A GPS is like any other tool, you have to know it's limitations. I supplied Rand-McNally GPSs in my trucks. They were pretty good, but not perfect for trucker use.
 
/ Common sense and GPS? #39  
A few years ago a trucker followed his GPS down the Schafer Trail in Canyonlands National Park, Utah. It’s a Jeep trail with a 1000ft drop off that switch backs down the cliff. He couldn’t make it and had to disconnect the trailer. He had his back wheels dangling off the cliff trying to turn around.

IMG_5200.JPGIMG_5201.JPG
 
/ Common sense and GPS? #40  
If I'm going into an unknown area I will check it out on Google Earth Pro or the like. Once I know where I'm going, etc, etc - Print out a hard copy of the route. It might take two or three pages. The Garmin unit built into the BMW cycle or the Taco Wagon will be used to warn me of upcoming turns. I hate having to backtrack - especially in new, unknown areas.

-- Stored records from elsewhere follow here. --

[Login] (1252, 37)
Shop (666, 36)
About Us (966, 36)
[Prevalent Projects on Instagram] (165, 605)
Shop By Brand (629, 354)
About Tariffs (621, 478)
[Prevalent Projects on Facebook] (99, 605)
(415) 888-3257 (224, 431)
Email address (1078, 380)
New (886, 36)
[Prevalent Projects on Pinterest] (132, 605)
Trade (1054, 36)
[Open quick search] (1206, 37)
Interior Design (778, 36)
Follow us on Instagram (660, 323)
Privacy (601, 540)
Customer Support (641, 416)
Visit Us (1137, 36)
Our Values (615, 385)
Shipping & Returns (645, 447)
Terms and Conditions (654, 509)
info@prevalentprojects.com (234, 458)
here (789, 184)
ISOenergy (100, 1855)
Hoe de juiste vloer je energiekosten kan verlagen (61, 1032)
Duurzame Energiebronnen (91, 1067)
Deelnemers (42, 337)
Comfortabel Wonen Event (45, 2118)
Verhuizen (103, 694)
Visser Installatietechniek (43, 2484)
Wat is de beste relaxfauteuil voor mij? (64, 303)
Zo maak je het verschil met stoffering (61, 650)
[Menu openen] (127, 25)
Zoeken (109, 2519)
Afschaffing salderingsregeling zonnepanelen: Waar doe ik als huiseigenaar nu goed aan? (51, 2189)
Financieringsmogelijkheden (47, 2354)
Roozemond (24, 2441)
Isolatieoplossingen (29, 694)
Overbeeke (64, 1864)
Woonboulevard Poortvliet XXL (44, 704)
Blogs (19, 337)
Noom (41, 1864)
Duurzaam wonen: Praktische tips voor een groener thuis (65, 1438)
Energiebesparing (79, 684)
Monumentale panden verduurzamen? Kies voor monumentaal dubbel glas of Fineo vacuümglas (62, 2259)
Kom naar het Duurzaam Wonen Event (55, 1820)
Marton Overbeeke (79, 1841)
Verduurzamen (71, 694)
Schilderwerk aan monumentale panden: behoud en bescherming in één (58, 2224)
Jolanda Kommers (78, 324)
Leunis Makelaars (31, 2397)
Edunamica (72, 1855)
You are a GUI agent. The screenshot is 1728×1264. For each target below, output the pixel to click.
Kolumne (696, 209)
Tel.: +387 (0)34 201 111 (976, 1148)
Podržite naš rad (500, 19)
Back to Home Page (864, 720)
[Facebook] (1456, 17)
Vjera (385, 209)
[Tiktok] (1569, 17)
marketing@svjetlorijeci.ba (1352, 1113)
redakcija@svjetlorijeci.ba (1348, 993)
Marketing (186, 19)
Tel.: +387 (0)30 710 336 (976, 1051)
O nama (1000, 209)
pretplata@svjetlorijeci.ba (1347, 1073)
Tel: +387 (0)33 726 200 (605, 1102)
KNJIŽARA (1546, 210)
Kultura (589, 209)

There is no way I can follow the route on the GPS and keep a vehicle, shiny side up, and on the road. All at the same time. I enable "voice commands" on the GPS. It will start issuing commands about two miles before a turn. "Turn left onto Smith Rd - two miles". "Turn left onto Smith Rd - one and a half miles". ETC ...........

Pretty handy. All I have to do - look for Smith Rd, upcoming on the left.

I use "back tracks" on the hand held Garmin if I going to be walking far afield. Only really needed it once - but it saved a whole lot of "beating the brush".